* _SUPPLIED MATERIAL_
-------------------------

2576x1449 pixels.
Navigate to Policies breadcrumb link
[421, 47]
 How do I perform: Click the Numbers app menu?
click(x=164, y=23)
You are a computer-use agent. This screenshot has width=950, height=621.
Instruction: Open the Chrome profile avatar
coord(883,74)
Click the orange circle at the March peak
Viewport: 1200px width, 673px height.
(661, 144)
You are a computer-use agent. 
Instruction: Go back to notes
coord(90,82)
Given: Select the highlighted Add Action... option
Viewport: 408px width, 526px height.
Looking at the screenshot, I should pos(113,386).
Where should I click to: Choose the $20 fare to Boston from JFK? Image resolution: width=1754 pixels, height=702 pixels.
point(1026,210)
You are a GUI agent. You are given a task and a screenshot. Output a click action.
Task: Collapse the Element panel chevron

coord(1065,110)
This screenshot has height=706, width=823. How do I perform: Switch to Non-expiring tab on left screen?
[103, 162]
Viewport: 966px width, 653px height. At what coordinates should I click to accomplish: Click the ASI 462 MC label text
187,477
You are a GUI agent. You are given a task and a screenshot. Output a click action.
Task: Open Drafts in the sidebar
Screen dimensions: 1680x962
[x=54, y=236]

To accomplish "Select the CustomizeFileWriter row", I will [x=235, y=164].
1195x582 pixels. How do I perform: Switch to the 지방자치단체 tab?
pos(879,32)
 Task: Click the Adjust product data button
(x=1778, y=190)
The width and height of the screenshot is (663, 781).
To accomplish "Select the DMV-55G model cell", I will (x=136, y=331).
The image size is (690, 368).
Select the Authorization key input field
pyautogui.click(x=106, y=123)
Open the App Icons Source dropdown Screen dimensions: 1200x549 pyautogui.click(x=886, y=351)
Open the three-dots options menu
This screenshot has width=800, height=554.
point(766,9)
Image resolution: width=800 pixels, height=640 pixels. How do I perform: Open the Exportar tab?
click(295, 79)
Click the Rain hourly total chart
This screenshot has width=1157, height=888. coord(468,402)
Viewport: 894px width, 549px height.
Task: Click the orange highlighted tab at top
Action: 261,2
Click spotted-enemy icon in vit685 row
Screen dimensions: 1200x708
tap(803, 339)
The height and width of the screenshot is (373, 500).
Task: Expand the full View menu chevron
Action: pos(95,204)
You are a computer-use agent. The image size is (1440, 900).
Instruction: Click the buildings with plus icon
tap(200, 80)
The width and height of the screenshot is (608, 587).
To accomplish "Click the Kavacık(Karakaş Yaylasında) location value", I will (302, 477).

-------------------------

* _TO DO_
Find each line in the entries above that contains the word "Switch" and copy those lines.

* _SOLUTION FOR THIS EXERCISE_
This screenshot has height=706, width=823. How do I perform: Switch to Non-expiring tab on left screen?
1195x582 pixels. How do I perform: Switch to the 지방자치단체 tab?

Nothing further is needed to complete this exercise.